A notable building in the community is a bungalow court on Adams Avenue designed by Louis L. Gill, originally named El Sueño and now known as Santa Rosa Court. Another is a Carmelite monastery on Hawley Blvd. designed by Frank L. Hope, Sr.

==Demographics==
A 2001 study found the neighborhood to have a median age of 31 and an ethnic breakdown of 53% white, 25% Hispanic, 13% African American, and 9% Asian American. Normal Heights was reported by The San Diego Union-Tribune to be the only neighborhood to perfectly reflect the ethnic diversity of San Diego.

==Culture==
Like other urban mesa neighborhoods north of Balboa Park, Normal Heights has a high rate of pedestrian activity. The stretch of Adams Avenue between Texas Street on the west and Ohio Street on the east is sometimes referred to as Antique Row, due to its numerous antique stores. A landmark neon sign over Adams Avenue at Felton Street identifies the neighborhood.

===Annual events===
Neighborhood events that take place in Normal Heights include the Adams Avenue Street Fair, a free music festival typically held the last weekend in September. Founded in 1986, featured performers include Floyd Dixon, Fattburger, The Five Blind Boys of Alabama, Lisa Haley, Wanda Jackson, No Doubt, the Paladins, Ann Peebles, Mick Taylor and many others.

Adams Avenue Unplugged, formerly the Adams Avenue Roots Festival, another free music festival, is held the last weekend of April.

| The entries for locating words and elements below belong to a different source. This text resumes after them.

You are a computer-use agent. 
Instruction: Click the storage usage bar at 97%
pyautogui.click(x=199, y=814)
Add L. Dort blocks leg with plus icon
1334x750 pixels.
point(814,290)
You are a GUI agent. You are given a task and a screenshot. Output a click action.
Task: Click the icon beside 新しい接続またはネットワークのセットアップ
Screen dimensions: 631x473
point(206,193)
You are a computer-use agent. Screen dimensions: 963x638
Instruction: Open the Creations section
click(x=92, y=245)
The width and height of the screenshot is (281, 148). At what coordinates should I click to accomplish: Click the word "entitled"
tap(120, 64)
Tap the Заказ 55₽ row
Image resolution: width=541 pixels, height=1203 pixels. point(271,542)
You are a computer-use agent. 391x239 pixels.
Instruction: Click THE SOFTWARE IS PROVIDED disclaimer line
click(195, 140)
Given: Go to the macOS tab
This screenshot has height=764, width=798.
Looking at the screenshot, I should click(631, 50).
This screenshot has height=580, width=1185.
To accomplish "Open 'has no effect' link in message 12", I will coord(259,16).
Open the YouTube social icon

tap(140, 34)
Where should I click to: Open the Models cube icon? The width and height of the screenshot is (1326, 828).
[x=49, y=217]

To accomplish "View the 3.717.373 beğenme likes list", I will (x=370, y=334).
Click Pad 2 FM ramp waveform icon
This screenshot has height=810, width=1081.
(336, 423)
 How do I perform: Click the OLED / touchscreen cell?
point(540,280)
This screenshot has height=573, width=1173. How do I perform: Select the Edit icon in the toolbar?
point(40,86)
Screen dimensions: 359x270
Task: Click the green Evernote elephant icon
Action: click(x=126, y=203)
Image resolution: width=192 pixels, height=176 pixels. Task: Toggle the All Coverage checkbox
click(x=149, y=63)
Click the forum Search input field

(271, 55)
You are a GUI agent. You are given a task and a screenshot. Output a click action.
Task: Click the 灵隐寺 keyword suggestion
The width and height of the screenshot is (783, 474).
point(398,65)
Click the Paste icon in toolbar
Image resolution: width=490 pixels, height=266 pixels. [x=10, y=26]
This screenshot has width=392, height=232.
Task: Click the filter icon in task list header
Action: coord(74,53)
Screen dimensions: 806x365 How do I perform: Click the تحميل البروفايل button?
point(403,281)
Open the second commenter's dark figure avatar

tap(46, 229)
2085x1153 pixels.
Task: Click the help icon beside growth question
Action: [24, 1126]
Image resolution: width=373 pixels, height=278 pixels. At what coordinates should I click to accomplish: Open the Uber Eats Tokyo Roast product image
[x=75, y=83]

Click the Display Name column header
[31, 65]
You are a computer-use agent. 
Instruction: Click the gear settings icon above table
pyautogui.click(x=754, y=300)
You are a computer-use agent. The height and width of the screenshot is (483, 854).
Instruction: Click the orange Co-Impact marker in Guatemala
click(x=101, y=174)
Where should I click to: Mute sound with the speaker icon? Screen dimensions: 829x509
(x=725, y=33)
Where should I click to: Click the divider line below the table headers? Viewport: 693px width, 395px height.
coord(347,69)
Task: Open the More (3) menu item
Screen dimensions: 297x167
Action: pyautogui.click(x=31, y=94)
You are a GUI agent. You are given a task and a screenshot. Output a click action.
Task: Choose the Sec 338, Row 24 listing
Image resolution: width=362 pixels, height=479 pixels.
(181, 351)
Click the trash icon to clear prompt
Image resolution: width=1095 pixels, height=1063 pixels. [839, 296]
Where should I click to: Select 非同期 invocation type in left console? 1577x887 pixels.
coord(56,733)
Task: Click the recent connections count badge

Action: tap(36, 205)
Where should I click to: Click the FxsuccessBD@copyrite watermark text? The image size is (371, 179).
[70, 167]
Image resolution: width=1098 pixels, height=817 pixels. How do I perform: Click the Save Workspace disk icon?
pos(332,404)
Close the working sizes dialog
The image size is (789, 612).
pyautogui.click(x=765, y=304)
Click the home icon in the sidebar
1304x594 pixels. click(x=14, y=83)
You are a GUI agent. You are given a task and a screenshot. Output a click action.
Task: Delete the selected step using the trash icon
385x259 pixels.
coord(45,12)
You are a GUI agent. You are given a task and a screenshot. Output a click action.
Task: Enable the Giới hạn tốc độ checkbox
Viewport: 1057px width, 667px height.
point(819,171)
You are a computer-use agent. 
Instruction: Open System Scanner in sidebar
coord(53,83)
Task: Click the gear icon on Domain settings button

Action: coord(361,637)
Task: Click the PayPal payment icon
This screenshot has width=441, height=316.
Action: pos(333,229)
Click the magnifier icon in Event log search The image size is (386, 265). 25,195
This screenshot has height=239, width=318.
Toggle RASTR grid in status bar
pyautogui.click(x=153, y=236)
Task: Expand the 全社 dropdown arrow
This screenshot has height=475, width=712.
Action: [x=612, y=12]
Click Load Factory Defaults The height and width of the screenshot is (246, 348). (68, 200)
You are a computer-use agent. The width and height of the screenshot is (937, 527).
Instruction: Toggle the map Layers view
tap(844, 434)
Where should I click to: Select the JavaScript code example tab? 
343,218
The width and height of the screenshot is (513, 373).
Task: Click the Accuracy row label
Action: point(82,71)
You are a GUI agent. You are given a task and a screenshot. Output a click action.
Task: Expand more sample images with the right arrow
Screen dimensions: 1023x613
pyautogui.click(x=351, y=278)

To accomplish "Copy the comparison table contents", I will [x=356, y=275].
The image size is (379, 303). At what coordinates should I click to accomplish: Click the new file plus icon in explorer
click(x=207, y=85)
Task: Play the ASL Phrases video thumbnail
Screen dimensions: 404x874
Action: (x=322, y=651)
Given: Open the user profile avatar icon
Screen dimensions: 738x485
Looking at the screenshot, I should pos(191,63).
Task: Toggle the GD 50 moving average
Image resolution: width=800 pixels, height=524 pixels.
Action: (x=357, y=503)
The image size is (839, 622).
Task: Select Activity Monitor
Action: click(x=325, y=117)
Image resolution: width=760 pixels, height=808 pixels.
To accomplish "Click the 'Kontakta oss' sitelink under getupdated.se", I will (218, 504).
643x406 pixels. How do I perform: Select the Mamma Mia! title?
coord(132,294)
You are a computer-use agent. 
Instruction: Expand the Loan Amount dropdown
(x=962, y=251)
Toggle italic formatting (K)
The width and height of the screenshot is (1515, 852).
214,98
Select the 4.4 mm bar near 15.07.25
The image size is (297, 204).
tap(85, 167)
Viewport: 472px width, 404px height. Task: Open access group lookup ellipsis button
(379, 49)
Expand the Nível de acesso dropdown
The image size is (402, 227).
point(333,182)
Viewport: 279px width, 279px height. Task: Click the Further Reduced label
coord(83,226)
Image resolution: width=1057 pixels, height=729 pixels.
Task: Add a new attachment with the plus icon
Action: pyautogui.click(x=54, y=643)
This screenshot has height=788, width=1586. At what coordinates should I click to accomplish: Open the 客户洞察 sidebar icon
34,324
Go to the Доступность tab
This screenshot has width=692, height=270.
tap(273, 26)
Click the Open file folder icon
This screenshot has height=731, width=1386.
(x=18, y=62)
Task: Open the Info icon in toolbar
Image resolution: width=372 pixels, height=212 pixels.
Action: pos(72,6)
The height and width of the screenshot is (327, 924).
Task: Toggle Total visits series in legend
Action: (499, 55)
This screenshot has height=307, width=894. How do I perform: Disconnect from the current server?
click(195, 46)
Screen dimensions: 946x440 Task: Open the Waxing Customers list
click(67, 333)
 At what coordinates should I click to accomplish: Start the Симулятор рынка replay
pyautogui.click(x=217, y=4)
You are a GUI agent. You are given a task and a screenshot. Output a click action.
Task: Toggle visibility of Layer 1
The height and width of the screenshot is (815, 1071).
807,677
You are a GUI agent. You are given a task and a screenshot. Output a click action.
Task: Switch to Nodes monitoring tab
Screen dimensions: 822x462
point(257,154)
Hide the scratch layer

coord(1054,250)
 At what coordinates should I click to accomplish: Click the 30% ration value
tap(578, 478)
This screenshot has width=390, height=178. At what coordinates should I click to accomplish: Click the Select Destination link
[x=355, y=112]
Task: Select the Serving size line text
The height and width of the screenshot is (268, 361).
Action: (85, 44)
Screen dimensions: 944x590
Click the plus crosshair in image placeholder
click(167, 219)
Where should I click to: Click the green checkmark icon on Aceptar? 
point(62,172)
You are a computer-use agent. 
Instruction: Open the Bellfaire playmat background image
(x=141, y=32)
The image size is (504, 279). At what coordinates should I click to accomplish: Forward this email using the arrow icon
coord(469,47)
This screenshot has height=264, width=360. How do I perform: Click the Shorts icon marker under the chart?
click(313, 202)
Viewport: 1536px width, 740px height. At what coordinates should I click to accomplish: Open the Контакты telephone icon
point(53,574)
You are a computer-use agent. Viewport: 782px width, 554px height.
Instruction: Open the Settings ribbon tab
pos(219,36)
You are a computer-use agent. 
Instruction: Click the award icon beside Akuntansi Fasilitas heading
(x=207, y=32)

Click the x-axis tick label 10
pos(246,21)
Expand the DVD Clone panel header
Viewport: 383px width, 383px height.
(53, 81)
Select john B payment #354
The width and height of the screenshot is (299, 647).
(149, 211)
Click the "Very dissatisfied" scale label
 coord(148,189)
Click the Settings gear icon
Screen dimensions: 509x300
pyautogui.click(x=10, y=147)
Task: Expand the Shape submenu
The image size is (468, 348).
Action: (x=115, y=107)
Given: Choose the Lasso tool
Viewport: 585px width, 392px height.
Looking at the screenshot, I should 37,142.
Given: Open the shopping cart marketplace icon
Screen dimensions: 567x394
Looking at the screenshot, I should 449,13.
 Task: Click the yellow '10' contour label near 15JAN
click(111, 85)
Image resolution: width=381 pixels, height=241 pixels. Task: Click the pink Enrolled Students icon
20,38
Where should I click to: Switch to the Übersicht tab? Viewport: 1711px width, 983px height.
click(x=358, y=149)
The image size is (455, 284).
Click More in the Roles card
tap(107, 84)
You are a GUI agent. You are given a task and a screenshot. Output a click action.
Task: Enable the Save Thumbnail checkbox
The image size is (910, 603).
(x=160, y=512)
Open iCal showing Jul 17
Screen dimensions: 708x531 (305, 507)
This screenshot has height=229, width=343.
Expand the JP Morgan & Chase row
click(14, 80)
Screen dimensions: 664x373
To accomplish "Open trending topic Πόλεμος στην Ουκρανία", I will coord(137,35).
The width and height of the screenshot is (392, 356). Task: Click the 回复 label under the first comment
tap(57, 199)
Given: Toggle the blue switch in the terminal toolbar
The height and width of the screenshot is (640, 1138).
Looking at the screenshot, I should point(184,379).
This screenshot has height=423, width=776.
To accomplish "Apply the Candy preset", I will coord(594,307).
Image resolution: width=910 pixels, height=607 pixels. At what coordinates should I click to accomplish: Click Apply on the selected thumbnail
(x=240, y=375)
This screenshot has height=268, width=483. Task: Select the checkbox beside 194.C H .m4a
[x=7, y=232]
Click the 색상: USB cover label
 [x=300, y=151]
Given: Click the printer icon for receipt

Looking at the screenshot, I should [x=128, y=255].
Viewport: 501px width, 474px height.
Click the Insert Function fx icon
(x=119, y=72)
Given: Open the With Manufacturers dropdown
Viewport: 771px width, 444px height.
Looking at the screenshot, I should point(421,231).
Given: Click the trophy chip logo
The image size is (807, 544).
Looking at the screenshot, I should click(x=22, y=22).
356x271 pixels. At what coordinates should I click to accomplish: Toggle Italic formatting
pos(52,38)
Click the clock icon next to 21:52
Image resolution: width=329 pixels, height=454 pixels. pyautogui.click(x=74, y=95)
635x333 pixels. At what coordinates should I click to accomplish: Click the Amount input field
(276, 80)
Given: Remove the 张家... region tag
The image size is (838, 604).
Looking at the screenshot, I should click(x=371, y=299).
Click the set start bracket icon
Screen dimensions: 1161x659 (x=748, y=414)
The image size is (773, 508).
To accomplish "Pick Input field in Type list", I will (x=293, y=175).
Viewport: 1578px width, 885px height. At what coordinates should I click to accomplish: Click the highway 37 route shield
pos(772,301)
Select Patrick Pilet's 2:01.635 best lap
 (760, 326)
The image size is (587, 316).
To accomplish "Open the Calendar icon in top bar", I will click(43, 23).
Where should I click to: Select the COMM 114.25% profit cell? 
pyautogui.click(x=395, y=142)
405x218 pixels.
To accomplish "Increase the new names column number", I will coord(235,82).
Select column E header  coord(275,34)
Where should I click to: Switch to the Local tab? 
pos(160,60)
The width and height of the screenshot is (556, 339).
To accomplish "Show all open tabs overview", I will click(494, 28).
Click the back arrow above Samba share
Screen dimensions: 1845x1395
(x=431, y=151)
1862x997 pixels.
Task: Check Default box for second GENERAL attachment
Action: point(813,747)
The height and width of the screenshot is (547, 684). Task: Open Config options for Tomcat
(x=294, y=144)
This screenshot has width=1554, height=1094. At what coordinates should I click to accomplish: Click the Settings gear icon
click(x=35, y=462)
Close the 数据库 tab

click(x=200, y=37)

===Community organizations===
The Normal Heights Community Planning Group (NHCPG) advises the city on neighborhood land-use issues, particularly local historical properties, zoning, traffic-calming, and neighborhood facilities such as parks and libraries. The Normal Heights Recreation Council advises the city on local park and recreation issue. The Adams Avenue Business Association operates the local business improvement district and sponsors major local festivals. Other community groups include the Normal Heights Community Association, the Normal Heights Cultural Council, the Normal Heights Community Development Corp., and the Friends of Normal Heights Canyons.

==Education==
The community contains three public elementary schools, Adams Elementary School and Normal Heights Elementary School, run by the San Diego Unified School District. The public charter school San Diego Global Vision Academy opened in 2010. The neighborhood also houses St. Didacus Catholic School.

==Government==
Normal Heights is a Mid-City Community and is part of City Council District 9, currently represented by Sean Elo-Rivera. The area is covered under the City of San Diego's Mid-City Communities Plan and is a part of the Mid-City Public Facilities Financing Plan.